• _Data provided_:

· · ·

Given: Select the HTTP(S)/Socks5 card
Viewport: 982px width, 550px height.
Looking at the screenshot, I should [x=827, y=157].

· · ·

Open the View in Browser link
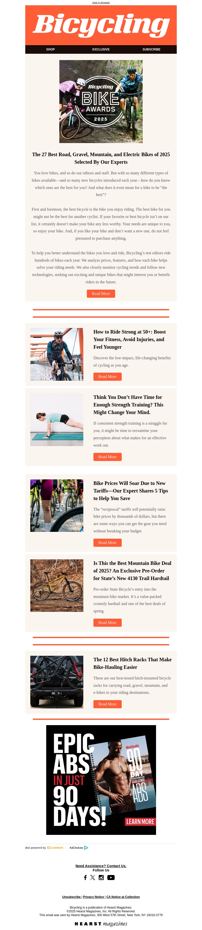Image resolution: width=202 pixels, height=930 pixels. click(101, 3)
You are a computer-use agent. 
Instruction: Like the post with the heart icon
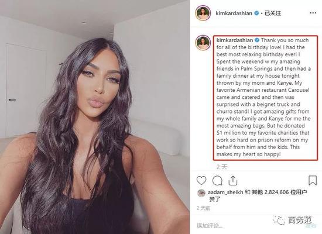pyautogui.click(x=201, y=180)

· · ·

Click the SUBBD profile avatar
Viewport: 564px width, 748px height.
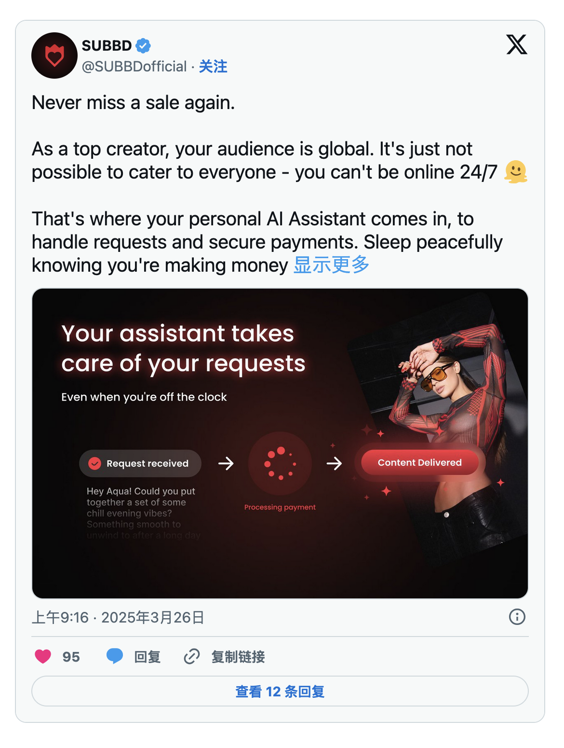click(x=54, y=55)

· · ·

• _To be done_: Arrange everything from the line containing "You are a computer-use agent." down to the line containing "pyautogui.click(x=201, y=180)" as a JSON list of strings, one string per line, with blank lines omitted. Leave the pictures out of the answer.

• _Written reply_:
[
  "You are a computer-use agent. ",
  "Instruction: Like the post with the heart icon",
  "pyautogui.click(x=201, y=180)"
]